The Latin name for the Christmas rose is Helleborus niger (which means ‘black’ hellebore – it has white flowers, but is named after its black root). Rowling has spelt out in detail (with reference to Polyjuice Potion) the way in which she chooses her potions’ ingredients in order to echo their effects. This doesn’t just happen with Polyjuice Potion – if you dig down into any of Rowling’s potions you will find ingredients that echo the effect of the potion. What ingredient is on the work bench (busily being flicked at Ron and Harry by Malfoy) when they are making Swelling Solution? Puffer fish eyes (the eyes of a fish that ingests water and swells up as a response to attack). Meanwhile, squeezing the liquid-filled pustules on Bubotubers is just like squeezing spots (right down to the icky satisfaction of it). And what is its pus used to cure? Acne, of course. Above all it is Rowling’s plants that follow this path and she wittily uses flowers that will be perfect for her potions.

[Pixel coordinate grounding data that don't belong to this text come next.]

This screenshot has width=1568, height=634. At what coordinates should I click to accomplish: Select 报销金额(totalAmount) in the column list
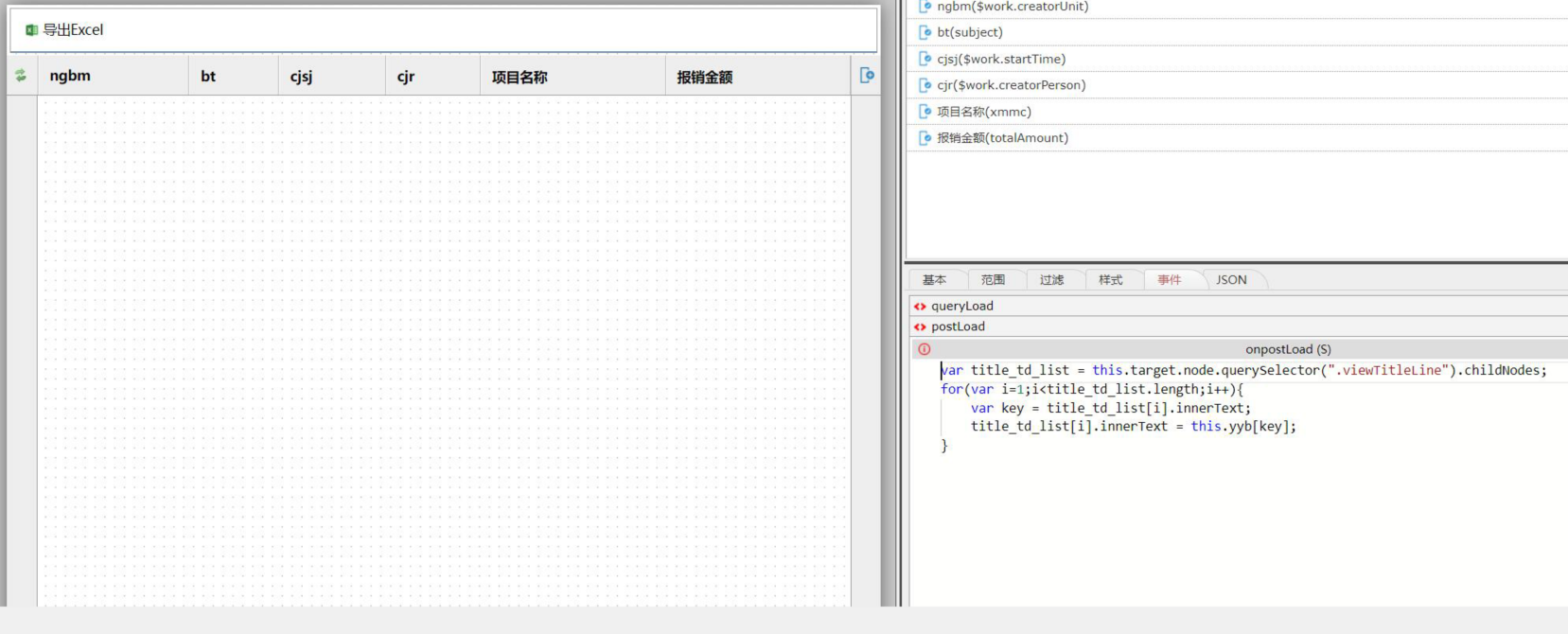coord(1002,138)
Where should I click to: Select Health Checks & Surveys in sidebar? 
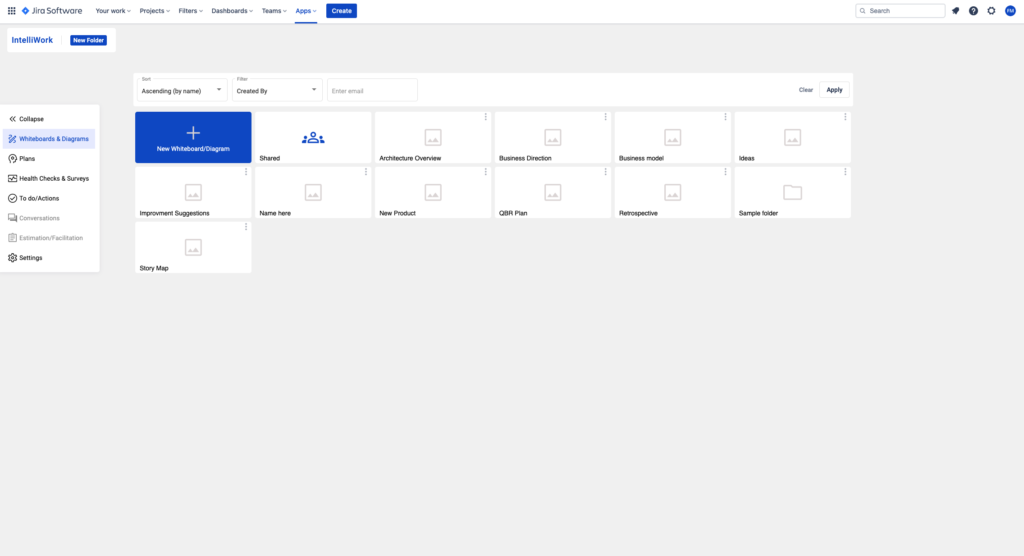[x=53, y=178]
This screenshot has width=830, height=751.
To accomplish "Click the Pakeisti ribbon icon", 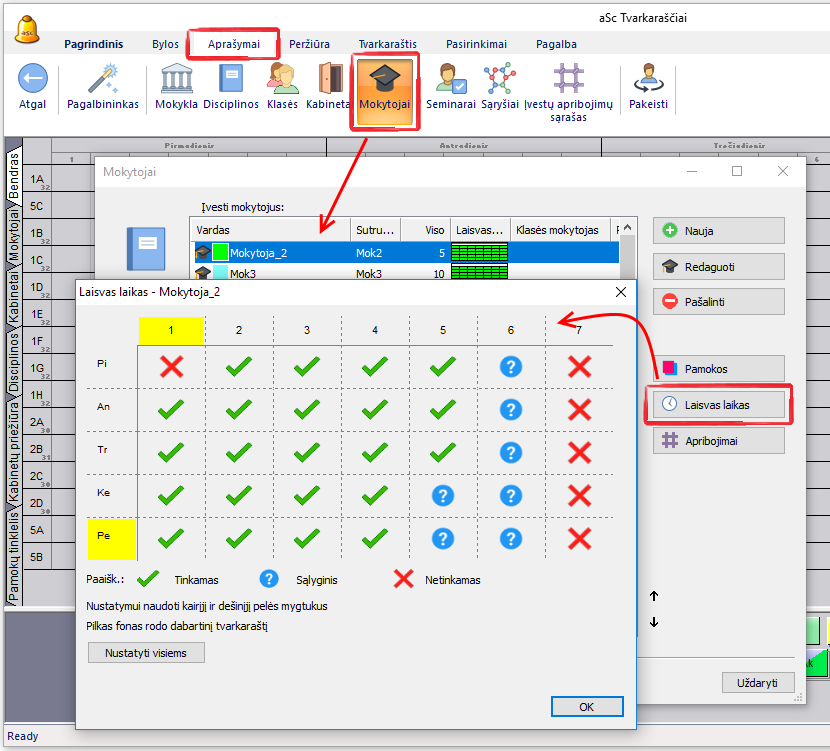I will [x=648, y=80].
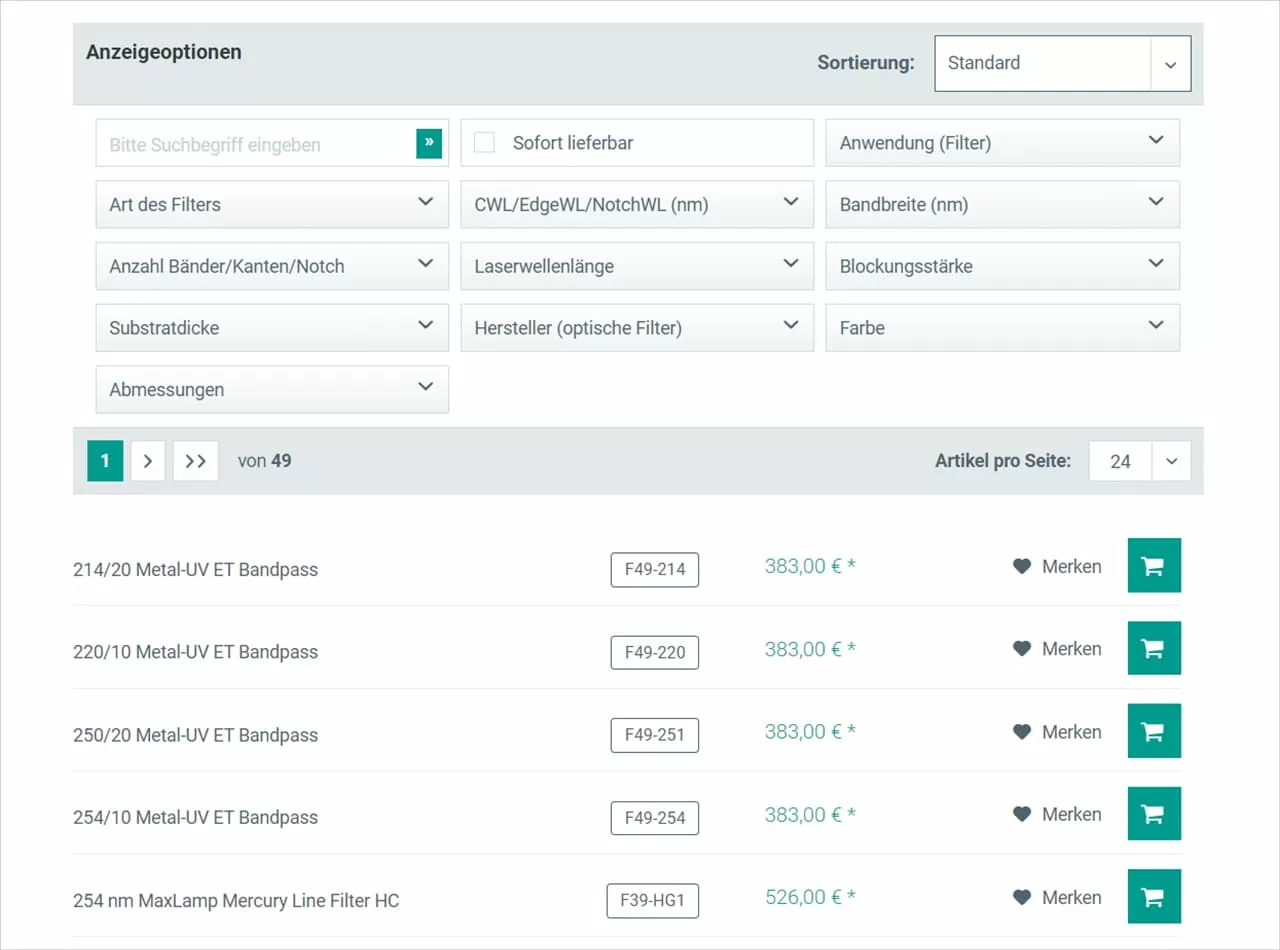
Task: Mark F49-254 as favorite via heart toggle
Action: 1022,814
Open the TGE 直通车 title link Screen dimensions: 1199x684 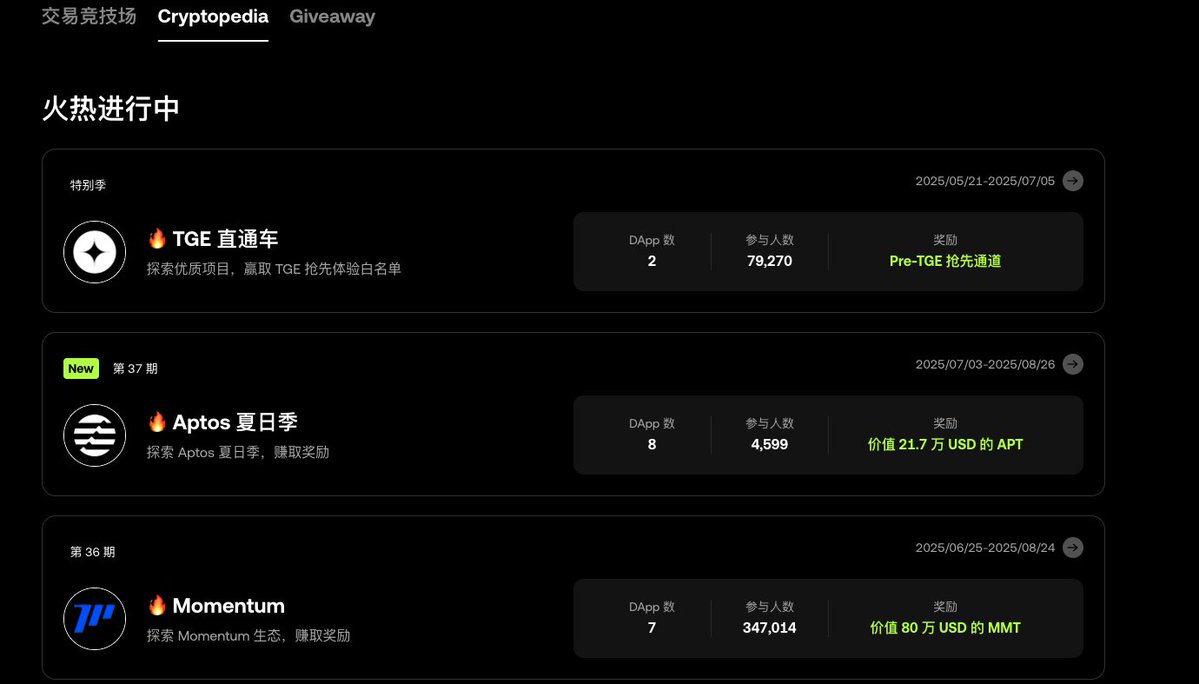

In the language of flowers the hellebore or Christmas rose means ‘Relieve my anxiety.’ This makes it the perfect flower to use an ingredient in a Draught of Peace, but I think the Christmas association is even more important.

‘“Add powdered moonstone, stir three times counter-clockwise, allow to simmer for seven minutes then add two drops of syrup of hellebore.”’

His heart sank. He had not added syrup of hellebore, but had proceeded straight to the fourth line of the instructions after allowing his potion to simmer for seven minutes. ‘Did you do everything on the third line, Potter?’

‘No,’ said Harry very quietly.

‘I beg your pardon?’

‘No,’ said Harry, more loudly. ‘I forgot the hellebore.’

‘I know you did, Potter, which means that this mess is utterly worthless. Evanesce.’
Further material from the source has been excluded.